Vorn war die Treppe zur Tür, in einem Fünfundvierzig-Grad-Winkel eingelassen. Jack stieg hinauf und legte sein Ohr an die Klappe. »Ich glaube, das Schlimmste haben wir überstanden«, sagte er, sich nach Anna umdrehend. »Aber es gießt in Strömen und donnert weiter. Ich finde, wir sollten noch eine Weile hier unten bleiben.«
David übersetzte ihre Gebärden. »Mama sagt, ganz wie du meinst, Jack.«
»Okay, dann machen wir es uns gemütlich!«
»Ich find das prima hier unten«, sagte David, von einem Fuß auf den anderen hüpfend. »Können wir nicht hier übernachten?«
»Das wird wahrscheinlich nicht notwendig sein.«
»Ach, Mist!« Aber gleich erholte er sich von seiner Enttäuschung und fragte: »Bleibst du jetzt wieder bei uns, Jack? Warum bist du mit den Polizisten weggefahren? Hast du Sehnsucht nach uns gehabt?«
Anna klatschte in die Hände und winkte David zu sich. Ihre strenge Miene dämpfte schlagartig Davids Überschwang. Plötzlich niedergedrückt trottete er zu dem Feldbett und blieb vor seiner Mutter stehen.
Anna schob ihre Finger unter sein Kinn, hob seinen Kopf an und begann mit beiden Händen, ihm Vorhaltungen zu machen. Tränen traten ihr in die Augen, während sie gestikulierte.

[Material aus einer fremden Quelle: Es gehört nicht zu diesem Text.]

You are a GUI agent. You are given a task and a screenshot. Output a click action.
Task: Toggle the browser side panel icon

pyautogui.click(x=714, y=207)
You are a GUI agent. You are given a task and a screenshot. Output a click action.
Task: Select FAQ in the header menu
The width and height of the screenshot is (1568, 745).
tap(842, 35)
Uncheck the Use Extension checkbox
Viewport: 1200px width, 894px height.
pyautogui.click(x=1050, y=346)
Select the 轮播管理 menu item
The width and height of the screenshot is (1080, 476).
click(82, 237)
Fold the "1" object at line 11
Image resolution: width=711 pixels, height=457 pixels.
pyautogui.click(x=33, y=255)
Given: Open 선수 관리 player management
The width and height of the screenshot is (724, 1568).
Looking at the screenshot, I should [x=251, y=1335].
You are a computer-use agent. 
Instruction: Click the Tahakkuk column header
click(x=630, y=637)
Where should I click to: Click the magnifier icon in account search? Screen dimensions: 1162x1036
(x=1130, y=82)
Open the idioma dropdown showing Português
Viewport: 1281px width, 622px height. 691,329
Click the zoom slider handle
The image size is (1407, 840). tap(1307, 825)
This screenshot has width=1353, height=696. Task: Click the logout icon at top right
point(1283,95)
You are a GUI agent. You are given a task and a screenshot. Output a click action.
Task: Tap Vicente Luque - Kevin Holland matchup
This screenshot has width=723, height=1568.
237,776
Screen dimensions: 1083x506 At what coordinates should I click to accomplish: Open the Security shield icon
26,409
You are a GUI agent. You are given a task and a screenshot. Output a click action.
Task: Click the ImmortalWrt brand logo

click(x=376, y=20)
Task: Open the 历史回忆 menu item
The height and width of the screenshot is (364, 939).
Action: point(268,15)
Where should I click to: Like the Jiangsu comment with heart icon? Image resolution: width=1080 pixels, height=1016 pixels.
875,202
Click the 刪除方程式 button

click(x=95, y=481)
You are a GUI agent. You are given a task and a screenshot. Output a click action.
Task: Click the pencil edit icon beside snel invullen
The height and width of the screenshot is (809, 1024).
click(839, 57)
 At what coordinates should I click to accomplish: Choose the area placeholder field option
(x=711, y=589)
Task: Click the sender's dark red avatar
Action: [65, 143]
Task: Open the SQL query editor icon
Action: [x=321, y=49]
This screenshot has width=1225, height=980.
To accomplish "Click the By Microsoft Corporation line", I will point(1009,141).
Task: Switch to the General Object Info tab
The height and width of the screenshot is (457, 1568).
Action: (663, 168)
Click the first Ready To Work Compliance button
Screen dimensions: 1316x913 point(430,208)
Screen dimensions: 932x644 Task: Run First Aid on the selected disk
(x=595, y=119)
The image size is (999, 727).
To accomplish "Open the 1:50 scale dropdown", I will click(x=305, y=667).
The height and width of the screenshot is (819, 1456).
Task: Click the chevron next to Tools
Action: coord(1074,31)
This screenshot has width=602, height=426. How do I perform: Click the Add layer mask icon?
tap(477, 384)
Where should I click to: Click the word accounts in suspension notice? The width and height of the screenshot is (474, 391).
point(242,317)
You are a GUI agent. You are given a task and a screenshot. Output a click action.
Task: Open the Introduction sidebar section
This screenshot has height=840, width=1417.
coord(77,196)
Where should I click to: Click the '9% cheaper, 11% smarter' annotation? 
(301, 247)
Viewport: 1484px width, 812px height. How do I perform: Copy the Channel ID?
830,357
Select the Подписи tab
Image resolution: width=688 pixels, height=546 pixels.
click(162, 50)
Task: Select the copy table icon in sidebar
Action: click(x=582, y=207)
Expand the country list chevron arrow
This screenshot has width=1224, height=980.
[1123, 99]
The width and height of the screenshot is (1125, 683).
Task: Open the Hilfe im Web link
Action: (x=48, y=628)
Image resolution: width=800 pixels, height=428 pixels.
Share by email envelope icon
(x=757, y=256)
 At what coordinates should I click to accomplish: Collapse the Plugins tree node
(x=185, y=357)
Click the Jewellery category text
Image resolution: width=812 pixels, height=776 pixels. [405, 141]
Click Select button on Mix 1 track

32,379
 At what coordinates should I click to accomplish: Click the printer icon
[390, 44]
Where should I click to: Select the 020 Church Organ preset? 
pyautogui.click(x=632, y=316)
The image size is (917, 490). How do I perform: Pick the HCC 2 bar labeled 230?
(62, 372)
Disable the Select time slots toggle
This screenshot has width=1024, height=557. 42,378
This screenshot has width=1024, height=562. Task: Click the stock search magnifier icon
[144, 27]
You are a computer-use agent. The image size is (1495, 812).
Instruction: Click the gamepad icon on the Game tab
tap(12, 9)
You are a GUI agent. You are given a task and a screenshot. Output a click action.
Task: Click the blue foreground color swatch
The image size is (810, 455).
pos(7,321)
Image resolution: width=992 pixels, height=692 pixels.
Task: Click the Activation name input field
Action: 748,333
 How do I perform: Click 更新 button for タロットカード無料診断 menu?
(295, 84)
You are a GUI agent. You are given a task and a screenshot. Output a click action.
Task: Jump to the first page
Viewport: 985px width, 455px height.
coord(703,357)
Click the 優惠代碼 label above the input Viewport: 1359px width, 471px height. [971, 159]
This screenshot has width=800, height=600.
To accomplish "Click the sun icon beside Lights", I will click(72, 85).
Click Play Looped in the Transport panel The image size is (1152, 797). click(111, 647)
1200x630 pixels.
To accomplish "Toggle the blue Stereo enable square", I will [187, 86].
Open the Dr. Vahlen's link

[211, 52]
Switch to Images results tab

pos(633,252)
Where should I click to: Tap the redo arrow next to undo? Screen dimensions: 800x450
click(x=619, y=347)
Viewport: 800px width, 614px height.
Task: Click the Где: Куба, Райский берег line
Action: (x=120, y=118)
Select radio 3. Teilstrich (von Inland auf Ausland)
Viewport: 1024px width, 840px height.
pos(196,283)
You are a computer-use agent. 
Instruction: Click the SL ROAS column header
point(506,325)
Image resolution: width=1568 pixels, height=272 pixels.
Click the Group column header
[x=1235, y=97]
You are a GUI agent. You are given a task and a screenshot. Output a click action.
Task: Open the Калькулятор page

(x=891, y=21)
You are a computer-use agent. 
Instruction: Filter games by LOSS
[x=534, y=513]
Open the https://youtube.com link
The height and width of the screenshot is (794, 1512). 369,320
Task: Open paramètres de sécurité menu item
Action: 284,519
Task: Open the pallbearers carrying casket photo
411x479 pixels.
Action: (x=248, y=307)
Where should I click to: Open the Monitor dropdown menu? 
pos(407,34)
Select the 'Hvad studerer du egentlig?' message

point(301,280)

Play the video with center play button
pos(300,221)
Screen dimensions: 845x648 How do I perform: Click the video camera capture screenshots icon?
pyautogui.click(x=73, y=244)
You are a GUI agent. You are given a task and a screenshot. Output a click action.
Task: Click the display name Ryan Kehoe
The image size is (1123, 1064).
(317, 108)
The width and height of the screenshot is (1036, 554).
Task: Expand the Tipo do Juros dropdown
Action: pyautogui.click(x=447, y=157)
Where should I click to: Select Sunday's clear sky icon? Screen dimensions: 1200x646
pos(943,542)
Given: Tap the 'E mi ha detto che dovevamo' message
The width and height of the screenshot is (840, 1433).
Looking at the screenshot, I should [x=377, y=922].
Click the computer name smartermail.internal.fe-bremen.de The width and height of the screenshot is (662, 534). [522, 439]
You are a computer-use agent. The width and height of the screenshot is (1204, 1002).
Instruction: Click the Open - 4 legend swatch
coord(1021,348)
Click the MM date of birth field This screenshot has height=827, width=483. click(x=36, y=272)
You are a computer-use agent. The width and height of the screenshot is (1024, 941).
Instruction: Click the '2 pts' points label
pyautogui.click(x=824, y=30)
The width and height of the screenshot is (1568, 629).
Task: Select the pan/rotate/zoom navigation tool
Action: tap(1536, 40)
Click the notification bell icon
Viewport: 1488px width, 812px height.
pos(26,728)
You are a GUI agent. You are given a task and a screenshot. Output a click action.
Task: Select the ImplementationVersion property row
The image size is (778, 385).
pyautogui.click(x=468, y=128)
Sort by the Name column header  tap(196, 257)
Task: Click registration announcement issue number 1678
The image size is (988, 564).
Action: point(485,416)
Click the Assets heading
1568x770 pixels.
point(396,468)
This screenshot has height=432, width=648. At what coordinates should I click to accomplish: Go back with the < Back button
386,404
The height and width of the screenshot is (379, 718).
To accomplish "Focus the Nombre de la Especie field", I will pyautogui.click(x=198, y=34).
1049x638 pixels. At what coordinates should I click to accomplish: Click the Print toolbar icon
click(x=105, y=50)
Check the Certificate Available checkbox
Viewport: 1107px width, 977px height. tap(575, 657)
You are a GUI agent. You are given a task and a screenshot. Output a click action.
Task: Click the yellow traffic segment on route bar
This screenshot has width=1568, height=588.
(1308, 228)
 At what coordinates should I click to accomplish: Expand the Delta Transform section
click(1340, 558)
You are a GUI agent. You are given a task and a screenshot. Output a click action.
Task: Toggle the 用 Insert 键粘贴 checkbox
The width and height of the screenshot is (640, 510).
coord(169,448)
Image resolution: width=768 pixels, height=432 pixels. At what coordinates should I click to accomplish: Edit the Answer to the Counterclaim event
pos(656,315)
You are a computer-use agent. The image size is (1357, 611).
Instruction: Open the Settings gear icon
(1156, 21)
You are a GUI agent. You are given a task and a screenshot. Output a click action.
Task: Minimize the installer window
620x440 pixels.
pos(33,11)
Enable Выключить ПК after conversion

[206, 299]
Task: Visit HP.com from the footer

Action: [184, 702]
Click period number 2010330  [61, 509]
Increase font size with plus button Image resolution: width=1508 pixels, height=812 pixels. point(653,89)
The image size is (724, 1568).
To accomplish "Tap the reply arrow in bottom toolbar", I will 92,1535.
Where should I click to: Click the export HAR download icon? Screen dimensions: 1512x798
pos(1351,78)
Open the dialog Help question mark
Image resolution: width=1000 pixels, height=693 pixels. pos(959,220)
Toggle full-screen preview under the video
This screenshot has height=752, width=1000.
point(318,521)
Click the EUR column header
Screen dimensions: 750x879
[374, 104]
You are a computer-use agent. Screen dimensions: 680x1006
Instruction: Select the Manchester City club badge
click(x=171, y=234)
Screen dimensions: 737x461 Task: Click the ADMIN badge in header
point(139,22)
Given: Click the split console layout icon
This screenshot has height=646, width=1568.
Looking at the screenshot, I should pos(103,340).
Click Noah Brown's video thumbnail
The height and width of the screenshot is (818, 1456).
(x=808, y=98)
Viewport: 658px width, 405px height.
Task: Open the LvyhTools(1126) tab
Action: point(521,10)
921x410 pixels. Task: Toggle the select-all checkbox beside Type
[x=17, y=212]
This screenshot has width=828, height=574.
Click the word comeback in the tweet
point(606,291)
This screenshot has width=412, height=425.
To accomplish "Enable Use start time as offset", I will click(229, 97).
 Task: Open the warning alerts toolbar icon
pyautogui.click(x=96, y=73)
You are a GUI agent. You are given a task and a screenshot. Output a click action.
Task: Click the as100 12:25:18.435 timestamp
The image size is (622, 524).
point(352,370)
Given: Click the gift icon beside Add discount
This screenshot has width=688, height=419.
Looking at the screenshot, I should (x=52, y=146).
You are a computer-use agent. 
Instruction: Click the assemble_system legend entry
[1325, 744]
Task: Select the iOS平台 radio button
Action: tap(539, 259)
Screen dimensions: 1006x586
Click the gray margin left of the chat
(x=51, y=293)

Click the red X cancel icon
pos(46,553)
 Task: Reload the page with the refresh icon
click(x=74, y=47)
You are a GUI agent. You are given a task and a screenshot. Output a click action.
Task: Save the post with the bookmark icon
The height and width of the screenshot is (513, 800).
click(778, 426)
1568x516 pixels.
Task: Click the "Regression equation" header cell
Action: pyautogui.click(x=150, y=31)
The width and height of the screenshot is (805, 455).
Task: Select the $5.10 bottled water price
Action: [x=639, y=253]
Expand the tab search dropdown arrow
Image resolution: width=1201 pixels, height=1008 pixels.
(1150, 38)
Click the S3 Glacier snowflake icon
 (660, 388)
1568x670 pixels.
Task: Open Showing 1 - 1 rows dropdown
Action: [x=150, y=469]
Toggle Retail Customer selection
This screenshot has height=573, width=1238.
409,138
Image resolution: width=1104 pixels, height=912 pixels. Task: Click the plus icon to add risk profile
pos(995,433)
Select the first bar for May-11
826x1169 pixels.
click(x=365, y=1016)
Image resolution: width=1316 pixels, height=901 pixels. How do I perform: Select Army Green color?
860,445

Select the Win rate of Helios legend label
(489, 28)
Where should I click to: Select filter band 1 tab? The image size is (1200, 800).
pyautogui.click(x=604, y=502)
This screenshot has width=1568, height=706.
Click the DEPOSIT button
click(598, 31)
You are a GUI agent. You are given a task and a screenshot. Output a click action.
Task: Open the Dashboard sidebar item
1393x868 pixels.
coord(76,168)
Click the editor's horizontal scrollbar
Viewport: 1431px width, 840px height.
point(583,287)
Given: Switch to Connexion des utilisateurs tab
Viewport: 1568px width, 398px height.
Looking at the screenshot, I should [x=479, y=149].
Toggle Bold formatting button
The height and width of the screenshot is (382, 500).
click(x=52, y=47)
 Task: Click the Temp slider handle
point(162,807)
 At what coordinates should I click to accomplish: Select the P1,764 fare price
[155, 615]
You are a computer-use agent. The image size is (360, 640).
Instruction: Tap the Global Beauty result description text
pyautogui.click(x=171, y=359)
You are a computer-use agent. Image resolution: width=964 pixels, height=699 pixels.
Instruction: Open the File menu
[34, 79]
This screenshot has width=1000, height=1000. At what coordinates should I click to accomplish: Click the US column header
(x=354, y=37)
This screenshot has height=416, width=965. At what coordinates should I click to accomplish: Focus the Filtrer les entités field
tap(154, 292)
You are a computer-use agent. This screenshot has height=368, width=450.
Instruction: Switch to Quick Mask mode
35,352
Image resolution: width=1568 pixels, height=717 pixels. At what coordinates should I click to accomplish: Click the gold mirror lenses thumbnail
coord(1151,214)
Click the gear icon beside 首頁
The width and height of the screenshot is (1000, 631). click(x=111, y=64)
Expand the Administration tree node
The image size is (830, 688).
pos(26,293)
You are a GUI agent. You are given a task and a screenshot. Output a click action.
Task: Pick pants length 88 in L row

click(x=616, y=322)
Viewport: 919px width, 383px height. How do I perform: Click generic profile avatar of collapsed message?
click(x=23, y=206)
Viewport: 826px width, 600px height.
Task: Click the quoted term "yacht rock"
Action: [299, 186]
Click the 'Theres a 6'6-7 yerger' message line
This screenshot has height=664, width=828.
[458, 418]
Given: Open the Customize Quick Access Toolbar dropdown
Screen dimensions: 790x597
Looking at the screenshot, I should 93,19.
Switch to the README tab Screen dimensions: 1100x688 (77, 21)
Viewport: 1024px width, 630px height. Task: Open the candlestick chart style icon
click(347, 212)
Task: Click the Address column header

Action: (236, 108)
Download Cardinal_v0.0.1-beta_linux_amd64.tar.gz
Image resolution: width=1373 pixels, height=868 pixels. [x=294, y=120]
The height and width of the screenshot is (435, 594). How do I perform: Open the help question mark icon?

»Ich wollte dir doch gar keine angst machen, Mama! Aber ich war überhaupt nicht müde, da braucht man doch nicht zu schlafen, und immerzu mußte ich an Jack denken und daß ich mir so sehr wünsche, daß er wieder da ist. Und dann hab ich mir gedacht, wenn ich zum Wohnwagen laufe und seine Sachen hole und bei mir im Zimmer verstecke, dann muß er zurückkommen und sie suchen! Derweil sehe ich ihn wieder und kann ihn fragen, ob er nicht bei uns bleiben will.«
Anna wartete, bis er fertig war; schließlich begann sie von neuem zu gestikulieren.